Aunque el Presidente Duque reafirmó su total respeto y apoyo al tratado a quienes siguen desde el ámbito de la legalidad, ello no ha sido significado de omitir dichas propuestas por parte de Uribe. Entonces, ese discurso anti-Farc, anti- Tratado de Paz, puede pernotar en las elecciones de octubre con candidatos de pensamientos vinculantes al Uribismo, y vinculantes a derrotar a todos aquellos insurgentes que  quieren dañar al Estado. Además con todos los episodios de asesinatos por parte de los grupos al margen de la ley, reafirman aún mas su postura.

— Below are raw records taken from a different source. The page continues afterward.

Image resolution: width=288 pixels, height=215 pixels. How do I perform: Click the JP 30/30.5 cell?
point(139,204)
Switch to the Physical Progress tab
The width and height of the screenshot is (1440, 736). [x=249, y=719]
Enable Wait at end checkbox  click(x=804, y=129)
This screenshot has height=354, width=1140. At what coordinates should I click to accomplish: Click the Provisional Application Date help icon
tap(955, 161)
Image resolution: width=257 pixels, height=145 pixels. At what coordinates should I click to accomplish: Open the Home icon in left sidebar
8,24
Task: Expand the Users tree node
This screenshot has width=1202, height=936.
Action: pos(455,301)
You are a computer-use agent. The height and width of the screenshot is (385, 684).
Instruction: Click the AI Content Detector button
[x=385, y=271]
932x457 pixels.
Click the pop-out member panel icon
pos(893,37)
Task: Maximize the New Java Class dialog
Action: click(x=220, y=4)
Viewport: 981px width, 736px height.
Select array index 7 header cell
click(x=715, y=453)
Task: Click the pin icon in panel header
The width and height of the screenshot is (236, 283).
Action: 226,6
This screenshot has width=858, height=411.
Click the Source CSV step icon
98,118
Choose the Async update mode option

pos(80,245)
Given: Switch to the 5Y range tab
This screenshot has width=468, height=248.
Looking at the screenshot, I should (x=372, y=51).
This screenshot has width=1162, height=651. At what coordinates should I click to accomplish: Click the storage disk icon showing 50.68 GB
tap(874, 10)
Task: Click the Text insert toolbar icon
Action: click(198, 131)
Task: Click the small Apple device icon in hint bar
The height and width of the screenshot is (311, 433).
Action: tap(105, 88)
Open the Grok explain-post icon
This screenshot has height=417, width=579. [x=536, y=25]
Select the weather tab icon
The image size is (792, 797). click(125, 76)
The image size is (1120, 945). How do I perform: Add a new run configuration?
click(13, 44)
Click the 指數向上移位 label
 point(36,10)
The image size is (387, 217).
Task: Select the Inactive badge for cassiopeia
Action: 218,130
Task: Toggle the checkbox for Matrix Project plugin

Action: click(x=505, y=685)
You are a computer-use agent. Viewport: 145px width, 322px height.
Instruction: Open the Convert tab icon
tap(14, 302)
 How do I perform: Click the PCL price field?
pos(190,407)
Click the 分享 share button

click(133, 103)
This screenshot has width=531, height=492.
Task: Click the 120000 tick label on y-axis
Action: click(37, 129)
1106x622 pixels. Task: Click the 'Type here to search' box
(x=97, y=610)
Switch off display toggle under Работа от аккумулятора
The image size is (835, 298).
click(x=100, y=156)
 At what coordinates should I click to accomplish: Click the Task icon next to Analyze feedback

En efecto, nuevamente la situación del país está volviendo otra vez como antes, bajo fuego. La ilusión de la paz duró sólo tres años  y las futuras elecciones están en juego para reafirmar el pilar de la democracia. Los Ciudadanos deben  votar conscientemente, libre de la polarización que actualmente se está viviendo; deben votar con miras a seguir construyendo un país en Paz y progreso, bajo el amparo de la legalidad.

Asimismo, el gobierno debe brindar garantías políticas para todos aquellos y aquellas que aspiran a cargos de elección popular, indistintamente del partido, movimiento, postura, colectividad y se debe garantizar a todos la seguridad para llevar a cabo las campañas con total tranquilidad y aumentar el número de votantes.